Interactive Guide · Analyzer 1.1

FilmMatch Analyzer Interactive Guide

This interactive guide demonstrates creating Grain and MTF profiles for FilmMatch Grain OFX. It uses greyscale patches at different luminance levels from a 16mm film-out for Grain profiling, and slanted-edge images to match Digital to Film MTF. The pictures are illustrative and reduced for fast loading.

01 · Interface tour

Click a control to open its explanation.

Move over a button to highlight it, then click to open its information card. On a touch screen, tap the control directly. The screenshots show the application’s actual interface with illustrative example content.

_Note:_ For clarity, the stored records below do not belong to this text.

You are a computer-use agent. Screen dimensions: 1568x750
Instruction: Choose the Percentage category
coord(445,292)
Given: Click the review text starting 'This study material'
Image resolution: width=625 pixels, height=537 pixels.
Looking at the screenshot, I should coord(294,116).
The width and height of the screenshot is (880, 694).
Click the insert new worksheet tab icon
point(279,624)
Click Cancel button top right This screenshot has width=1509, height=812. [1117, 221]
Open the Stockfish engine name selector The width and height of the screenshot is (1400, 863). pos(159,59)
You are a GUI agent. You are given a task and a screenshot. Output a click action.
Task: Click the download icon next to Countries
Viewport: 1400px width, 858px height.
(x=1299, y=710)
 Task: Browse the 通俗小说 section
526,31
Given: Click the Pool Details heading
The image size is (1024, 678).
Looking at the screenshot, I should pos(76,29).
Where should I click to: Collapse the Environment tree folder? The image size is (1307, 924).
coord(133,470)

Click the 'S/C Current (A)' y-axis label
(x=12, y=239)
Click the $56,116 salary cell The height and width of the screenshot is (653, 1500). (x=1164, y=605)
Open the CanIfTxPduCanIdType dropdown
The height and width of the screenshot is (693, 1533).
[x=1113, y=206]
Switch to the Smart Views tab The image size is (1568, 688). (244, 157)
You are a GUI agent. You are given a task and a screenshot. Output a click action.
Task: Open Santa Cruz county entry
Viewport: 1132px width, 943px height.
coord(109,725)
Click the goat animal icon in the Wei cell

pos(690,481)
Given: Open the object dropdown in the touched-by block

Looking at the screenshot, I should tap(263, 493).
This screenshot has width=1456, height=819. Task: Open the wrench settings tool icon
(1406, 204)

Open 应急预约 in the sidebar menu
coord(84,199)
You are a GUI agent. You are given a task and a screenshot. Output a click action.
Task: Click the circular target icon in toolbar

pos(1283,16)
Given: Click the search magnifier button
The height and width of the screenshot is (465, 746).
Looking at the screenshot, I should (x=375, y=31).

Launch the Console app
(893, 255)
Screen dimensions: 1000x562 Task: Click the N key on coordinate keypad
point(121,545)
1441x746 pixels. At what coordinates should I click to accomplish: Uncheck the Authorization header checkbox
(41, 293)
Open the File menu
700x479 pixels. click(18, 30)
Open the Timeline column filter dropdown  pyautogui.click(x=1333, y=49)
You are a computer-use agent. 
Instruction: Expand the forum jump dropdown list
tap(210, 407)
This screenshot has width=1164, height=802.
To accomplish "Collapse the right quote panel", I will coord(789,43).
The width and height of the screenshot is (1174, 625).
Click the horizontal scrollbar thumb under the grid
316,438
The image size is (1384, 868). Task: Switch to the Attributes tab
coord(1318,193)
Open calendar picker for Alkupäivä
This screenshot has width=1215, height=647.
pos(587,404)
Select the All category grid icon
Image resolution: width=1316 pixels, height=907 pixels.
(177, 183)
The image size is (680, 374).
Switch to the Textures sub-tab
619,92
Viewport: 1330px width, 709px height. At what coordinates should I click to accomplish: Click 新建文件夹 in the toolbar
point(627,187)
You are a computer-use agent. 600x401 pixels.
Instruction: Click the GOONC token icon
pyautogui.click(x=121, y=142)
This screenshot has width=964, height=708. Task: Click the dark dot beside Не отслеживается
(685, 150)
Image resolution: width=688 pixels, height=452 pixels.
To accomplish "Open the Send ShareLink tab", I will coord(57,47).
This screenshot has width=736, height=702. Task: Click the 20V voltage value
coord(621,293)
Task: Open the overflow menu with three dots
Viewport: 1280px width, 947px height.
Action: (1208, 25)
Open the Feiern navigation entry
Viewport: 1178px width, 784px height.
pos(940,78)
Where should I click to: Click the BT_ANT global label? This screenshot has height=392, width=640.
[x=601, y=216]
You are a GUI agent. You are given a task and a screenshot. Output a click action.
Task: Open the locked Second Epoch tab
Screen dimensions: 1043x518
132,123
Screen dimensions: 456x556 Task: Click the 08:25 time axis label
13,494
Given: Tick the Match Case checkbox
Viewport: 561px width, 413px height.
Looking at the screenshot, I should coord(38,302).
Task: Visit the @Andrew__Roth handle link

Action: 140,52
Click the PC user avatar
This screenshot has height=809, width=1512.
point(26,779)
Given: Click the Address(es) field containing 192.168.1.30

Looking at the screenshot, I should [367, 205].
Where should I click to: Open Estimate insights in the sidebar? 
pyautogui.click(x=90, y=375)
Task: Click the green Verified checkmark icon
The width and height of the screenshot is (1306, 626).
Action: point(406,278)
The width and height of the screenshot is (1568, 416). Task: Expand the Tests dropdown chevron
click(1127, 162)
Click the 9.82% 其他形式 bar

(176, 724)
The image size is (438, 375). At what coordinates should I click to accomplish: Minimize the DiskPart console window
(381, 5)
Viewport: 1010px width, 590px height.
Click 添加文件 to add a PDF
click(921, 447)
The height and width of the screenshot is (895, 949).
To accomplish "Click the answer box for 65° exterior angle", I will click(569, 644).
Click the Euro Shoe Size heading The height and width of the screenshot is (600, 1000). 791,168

FilmMatch Analyzer Grain interface with illustrative frames and ROI samples loaded

02 · Grain profile

Build a profile from representative grain regions.

Sample clean, uniform areas across a useful range of brightness and colour. The Grain Analyzer is robust to subtle vignetting and low-frequency variations, but sampling a uniform area produces more accurate results. Use the same name when several ROIs should be averaged into one profile entry. Create the Grain profile at the resolution at which it will be used.

Step 1 of 5

Open the source grain frames

Load the frames that represent the stock, scan, and process you want to emulate. The checkboxes choose targets for Apply Same ROI; they do not decide which stored samples export.

Profile group patch_02
Illustrative lower-midtone 16mm film-out patch with the profile ROI marked
Example ROI

Lower midtone group · frame 1

Illustrative grain residual shown at 1x and 10x

Example residual

Look for grain, not recognizable scene structure.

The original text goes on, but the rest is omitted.